WAT TE DOEN:
1) Wat is volgens de tekst over de omgevingsvergunning het tweede voorschrift dat aan de vergunning kan worden verbonden?
2) Geef het stuk uit de tekst over de omgevingsvergunning letterlijk weer, van "5.4.3 Voorschriften verbinden" tot en met "te stellen kwalificaties.".

5.4.3 Voorschriften verbinden aan de omgevingsvergunning
Voor zover de in lid 5.4.1 genoemde werken en werkzaamheden dan wel de directe of indirecte gevolgen van deze werken en werkzaamheden kunnen leiden tot een verstoring van archeologisch materiaal, kan de omgevingsvergunning worden verleend, indien aan de omgevingsvergunning de volgende voorschriften worden verbonden:
  1. de verplichting tot het treffen van technische maatregelen, waardoor archeologische resten in de bodem kunnen worden behouden;
  2. de verplichting tot het doen van opgravingen, of
  3. de verplichting de oprichting van het bouwwerk te laten begeleiden door een deskundige op het terrein van de archeologische monumentenzorg die voldoet aan door het bevoegd gezag bij de omgevingsvergunning te stellen kwalificaties.

GEGEVEN INFORMATIE:
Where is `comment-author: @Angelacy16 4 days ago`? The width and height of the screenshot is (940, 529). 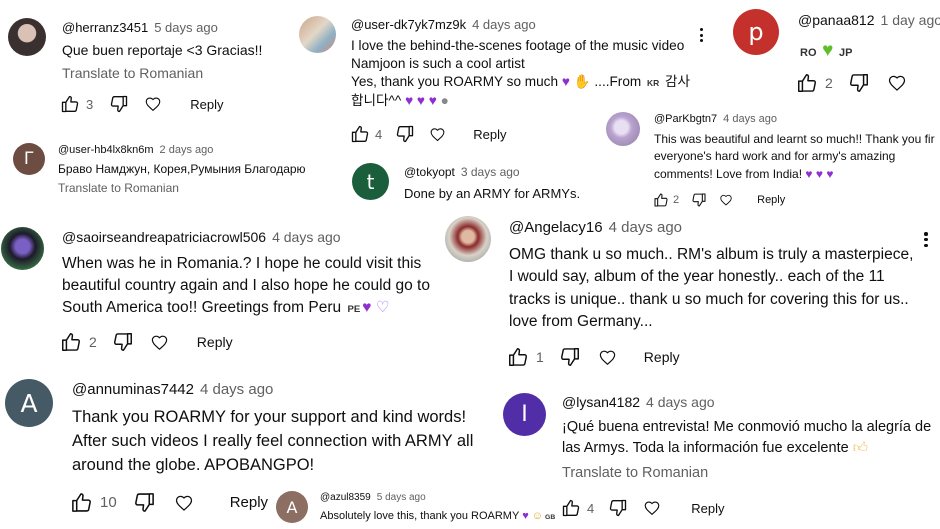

ANTWOORDEN:
1) De verplichting tot het doen van opgravingen.

2)
5.4.3 Voorschriften verbinden aan de omgevingsvergunning
Voor zover de in lid 5.4.1 genoemde werken en werkzaamheden dan wel de directe of indirecte gevolgen van deze werken en werkzaamheden kunnen leiden tot een verstoring van archeologisch materiaal, kan de omgevingsvergunning worden verleend, indien aan de omgevingsvergunning de volgende voorschriften worden verbonden:
  1. de verplichting tot het treffen van technische maatregelen, waardoor archeologische resten in de bodem kunnen worden behouden;
  2. de verplichting tot het doen van opgravingen, of
  3. de verplichting de oprichting van het bouwwerk te laten begeleiden door een deskundige op het terrein van de archeologische monumentenzorg die voldoet aan door het bevoegd gezag bij de omgevingsvergunning te stellen kwalificaties.